TASK INSTRUCTIONS:
Only the lines from the one containing "Open the 音乐 Music folder in sidebar" to the end of the data should be copied, exactly and without pictures.

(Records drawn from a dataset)
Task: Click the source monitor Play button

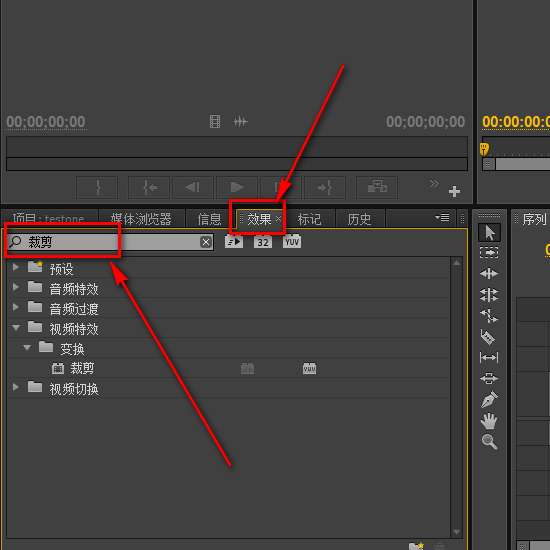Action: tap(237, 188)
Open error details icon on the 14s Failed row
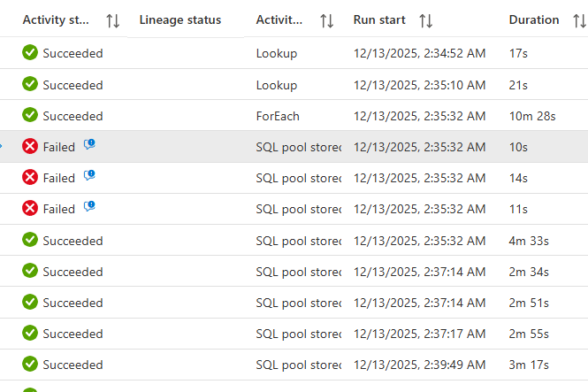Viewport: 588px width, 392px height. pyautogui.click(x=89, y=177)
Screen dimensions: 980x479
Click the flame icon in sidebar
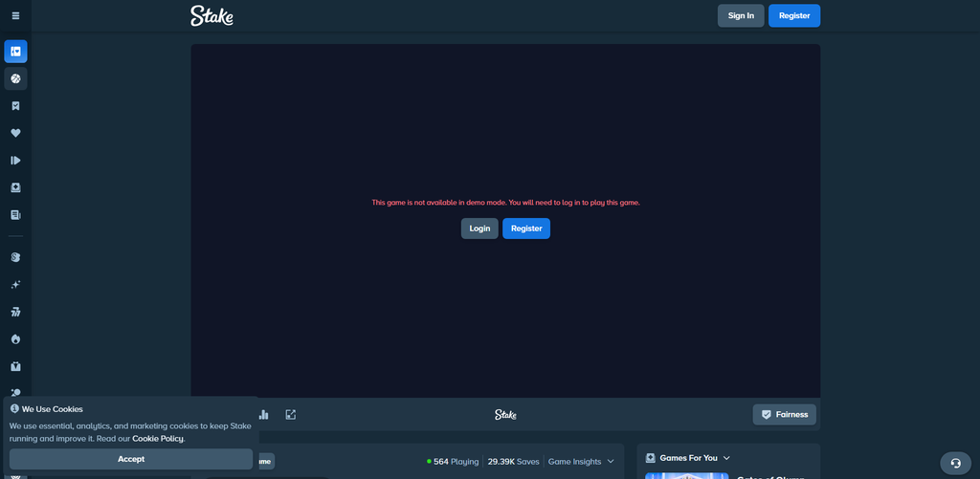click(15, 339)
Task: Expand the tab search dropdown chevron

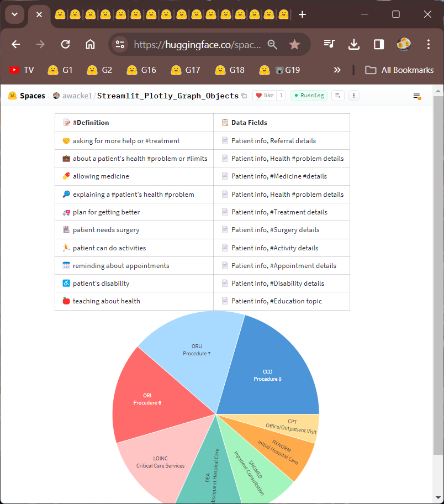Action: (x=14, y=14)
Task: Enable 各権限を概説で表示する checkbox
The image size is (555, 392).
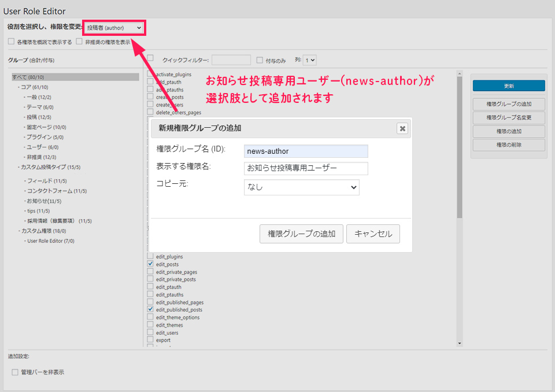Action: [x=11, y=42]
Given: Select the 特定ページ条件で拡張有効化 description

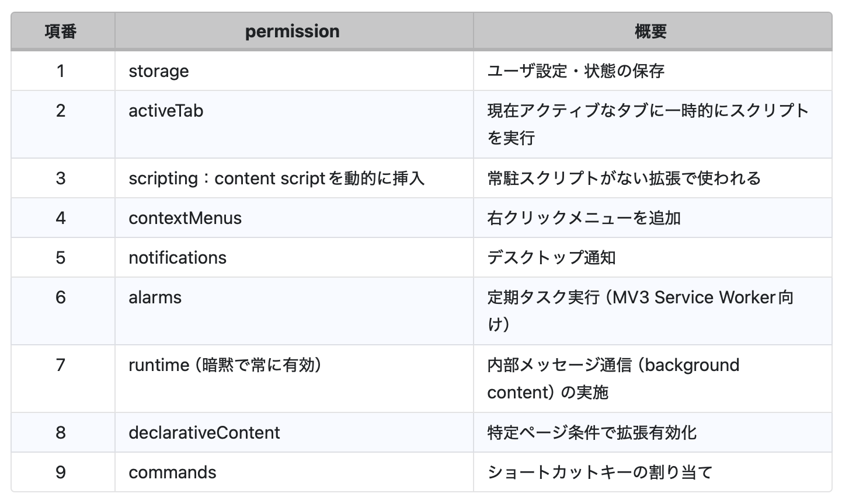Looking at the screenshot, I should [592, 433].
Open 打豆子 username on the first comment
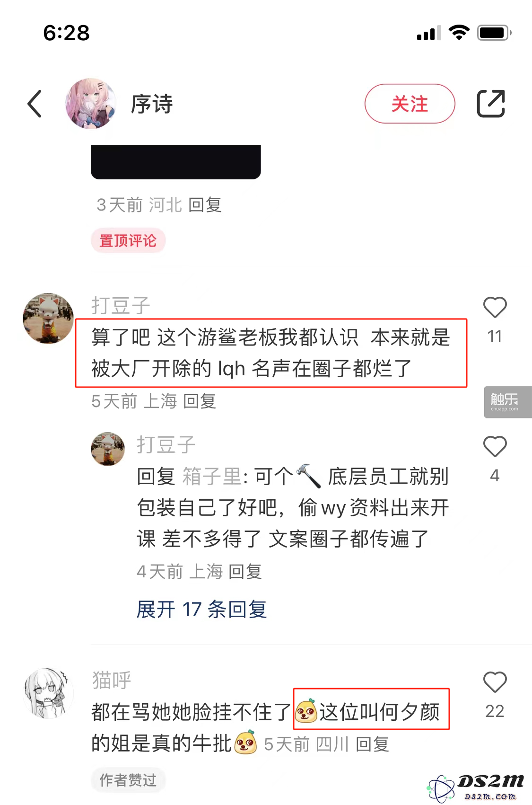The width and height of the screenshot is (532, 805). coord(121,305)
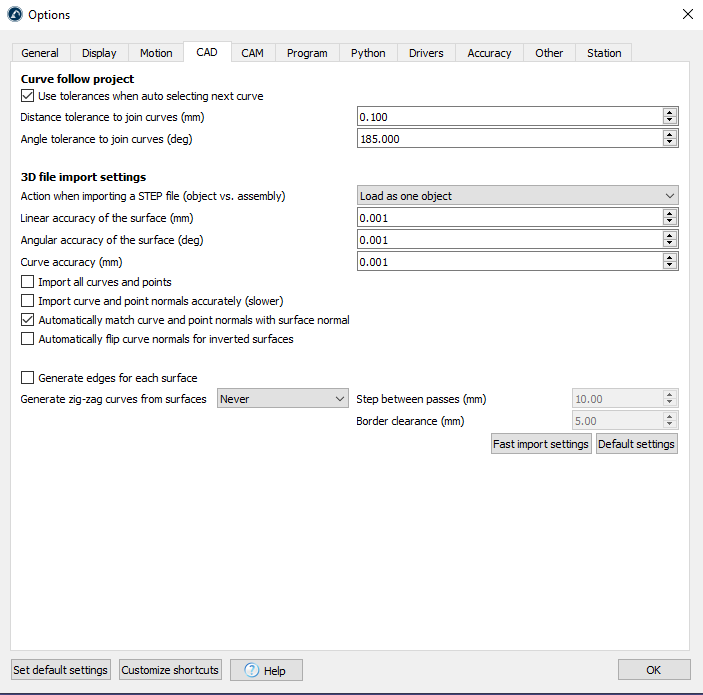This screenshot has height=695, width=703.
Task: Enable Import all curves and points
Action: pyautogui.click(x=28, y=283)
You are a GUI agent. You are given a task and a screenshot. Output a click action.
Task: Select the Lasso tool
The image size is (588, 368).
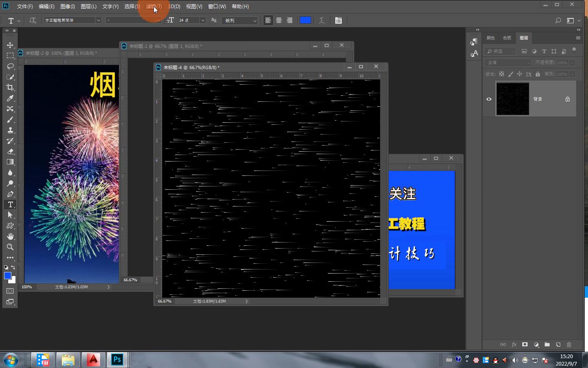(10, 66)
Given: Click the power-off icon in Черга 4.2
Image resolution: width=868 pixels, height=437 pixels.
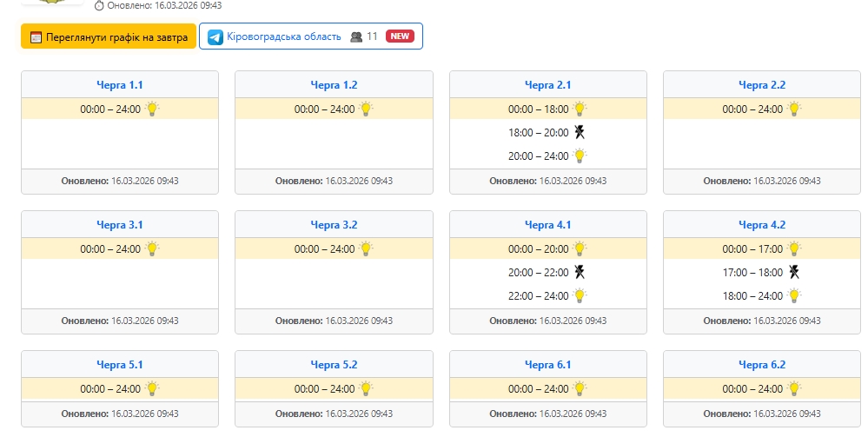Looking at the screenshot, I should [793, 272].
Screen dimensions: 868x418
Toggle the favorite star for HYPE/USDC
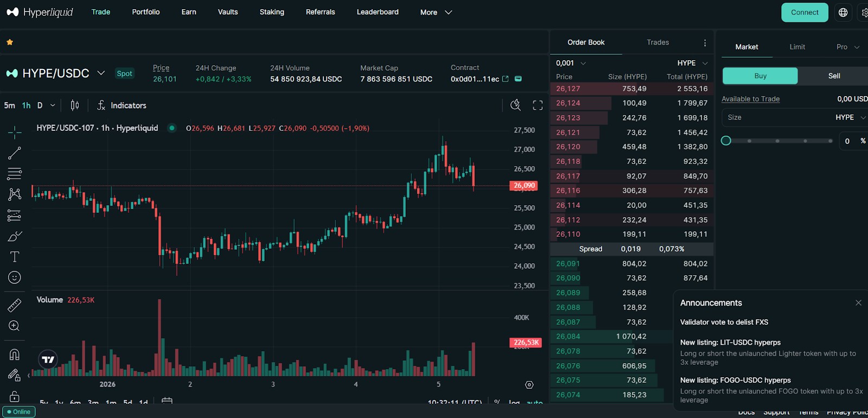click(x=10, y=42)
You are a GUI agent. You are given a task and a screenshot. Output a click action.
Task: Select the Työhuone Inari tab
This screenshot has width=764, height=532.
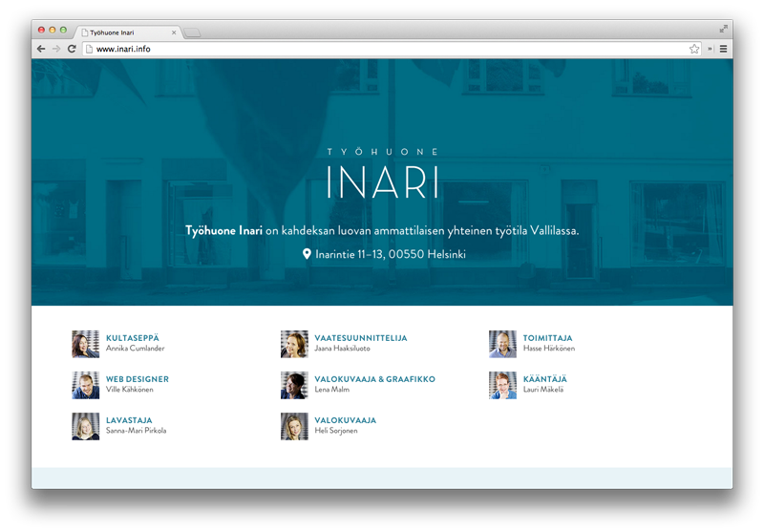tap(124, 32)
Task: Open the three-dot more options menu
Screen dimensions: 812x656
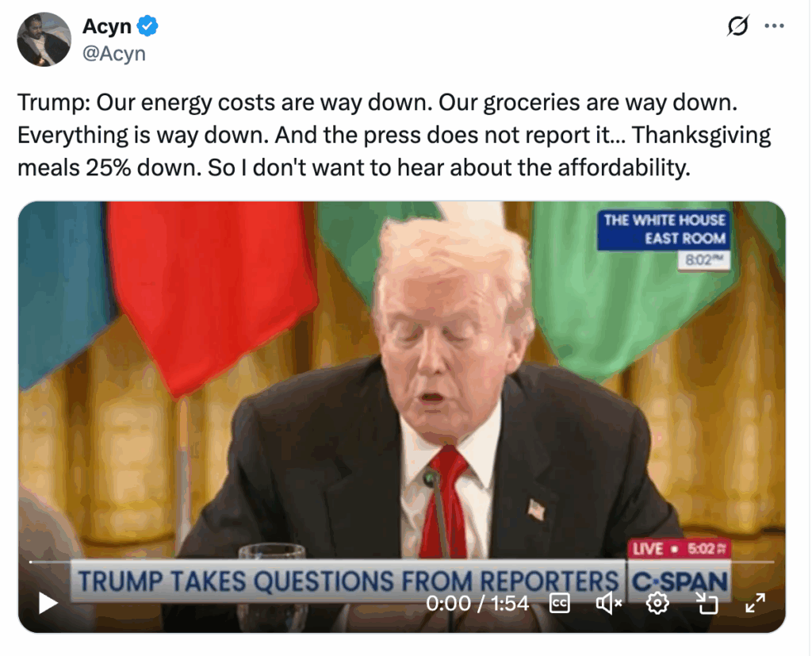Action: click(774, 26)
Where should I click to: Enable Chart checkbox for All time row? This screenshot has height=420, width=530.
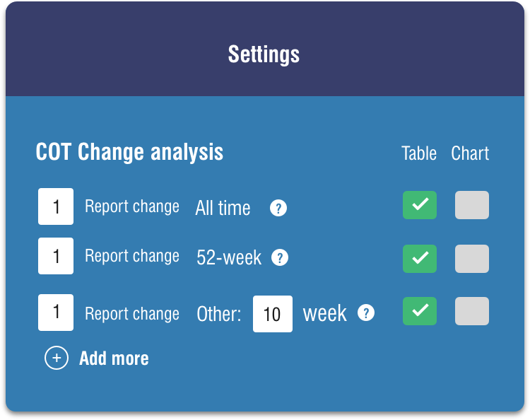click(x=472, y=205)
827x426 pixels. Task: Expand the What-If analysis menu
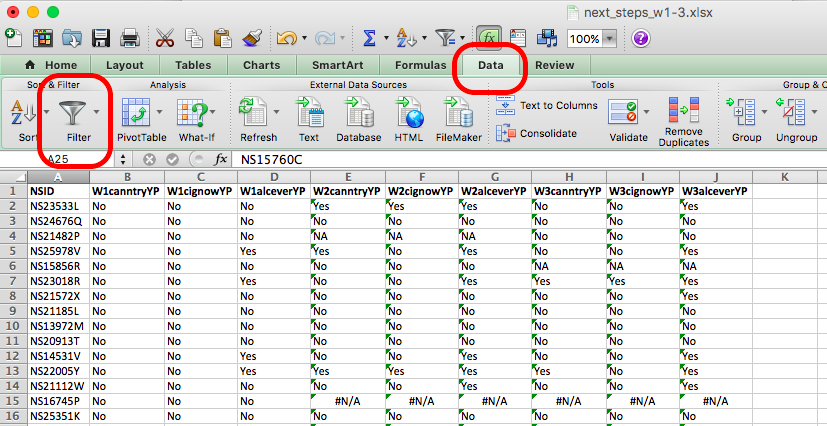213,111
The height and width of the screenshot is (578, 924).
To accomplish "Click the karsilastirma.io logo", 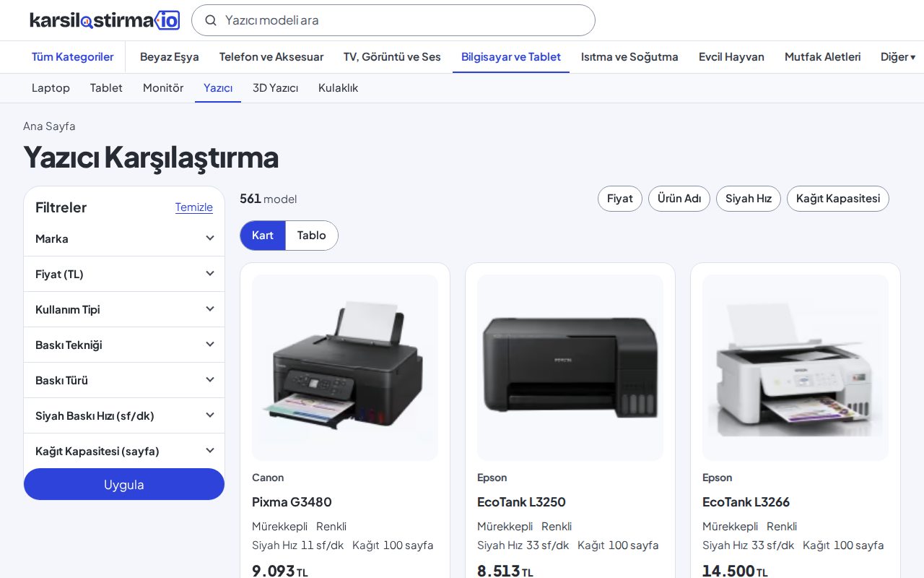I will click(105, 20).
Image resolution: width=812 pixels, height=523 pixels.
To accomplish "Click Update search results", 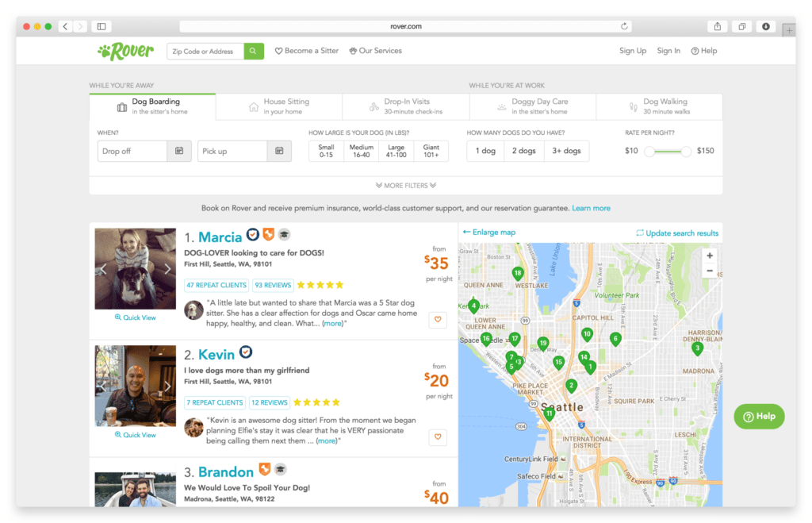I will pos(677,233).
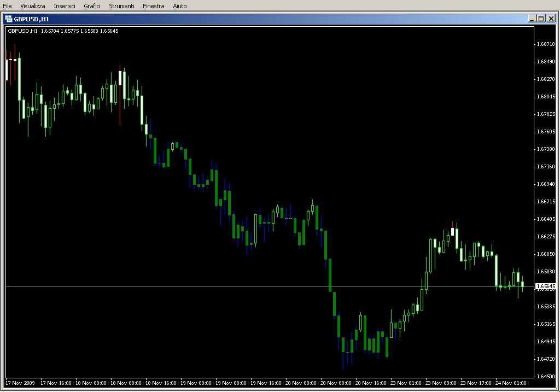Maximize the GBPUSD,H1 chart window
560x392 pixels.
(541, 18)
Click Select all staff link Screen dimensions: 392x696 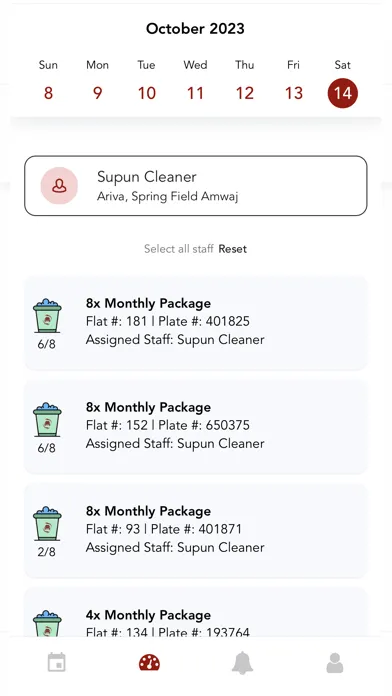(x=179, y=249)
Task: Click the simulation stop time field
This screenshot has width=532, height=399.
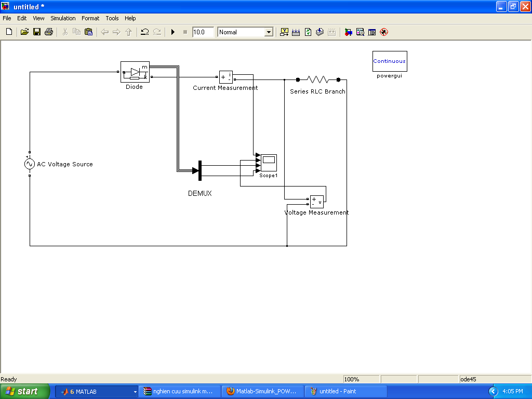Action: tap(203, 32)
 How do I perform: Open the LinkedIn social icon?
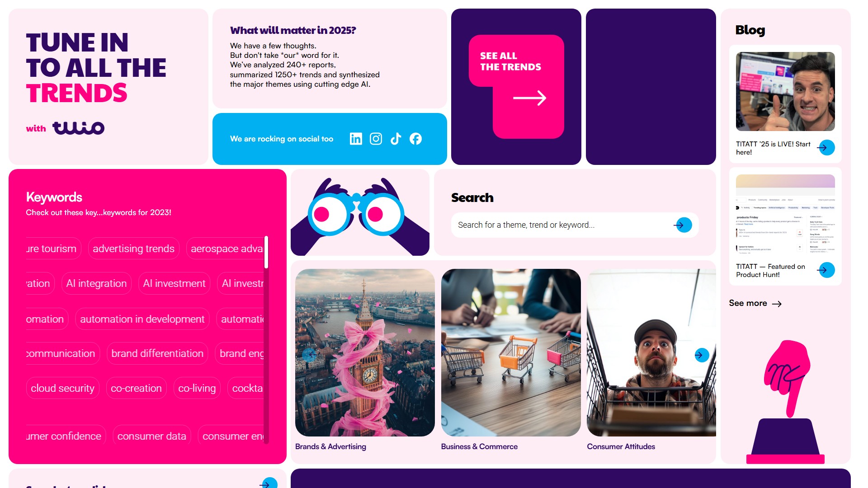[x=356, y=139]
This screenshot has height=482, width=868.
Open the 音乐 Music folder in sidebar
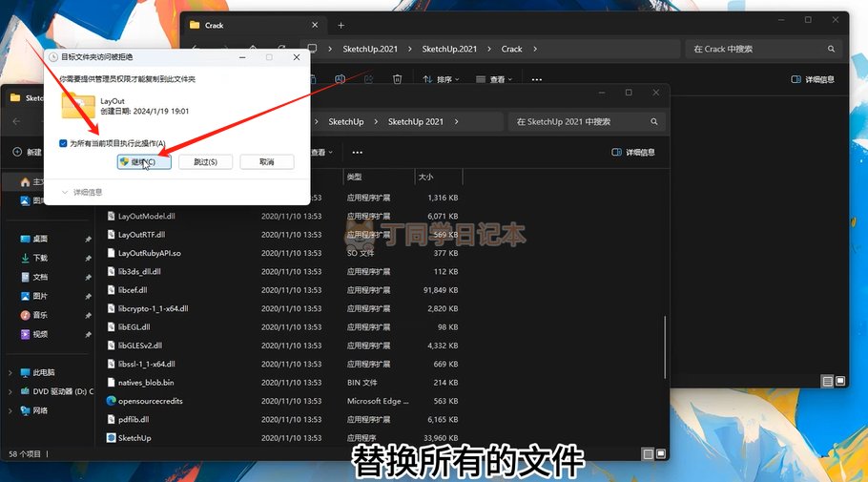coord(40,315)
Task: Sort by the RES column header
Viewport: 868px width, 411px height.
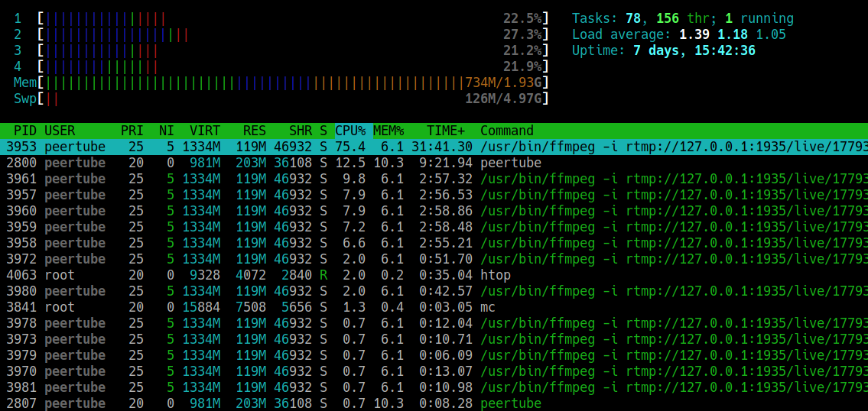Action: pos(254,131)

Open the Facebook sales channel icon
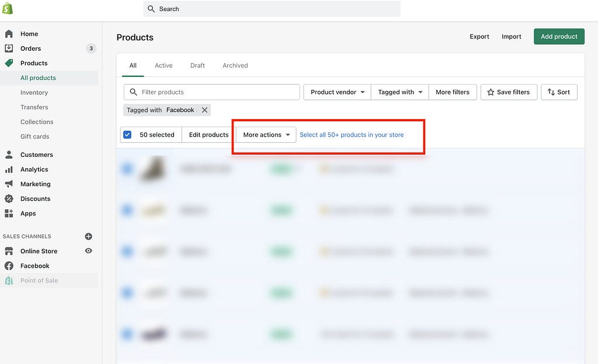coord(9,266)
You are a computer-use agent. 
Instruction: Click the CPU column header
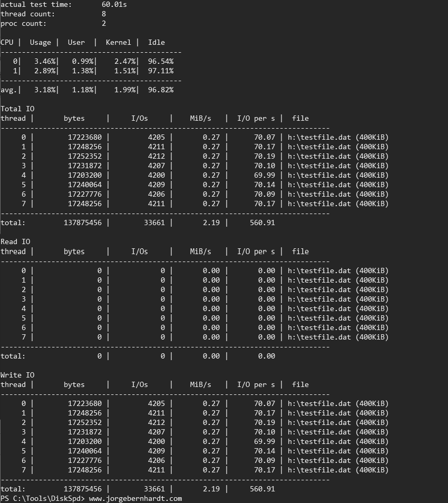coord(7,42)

TASK SOLUTION:
Open the 音乐 Music folder in sidebar
coord(40,315)
Task: Sort by the RES column header
Viewport: 868px width, 411px height.
Action: pos(254,131)

Open the Facebook sales channel icon
coord(9,266)
You are a computer-use agent. 
Instruction: Click the CPU column header
coord(7,42)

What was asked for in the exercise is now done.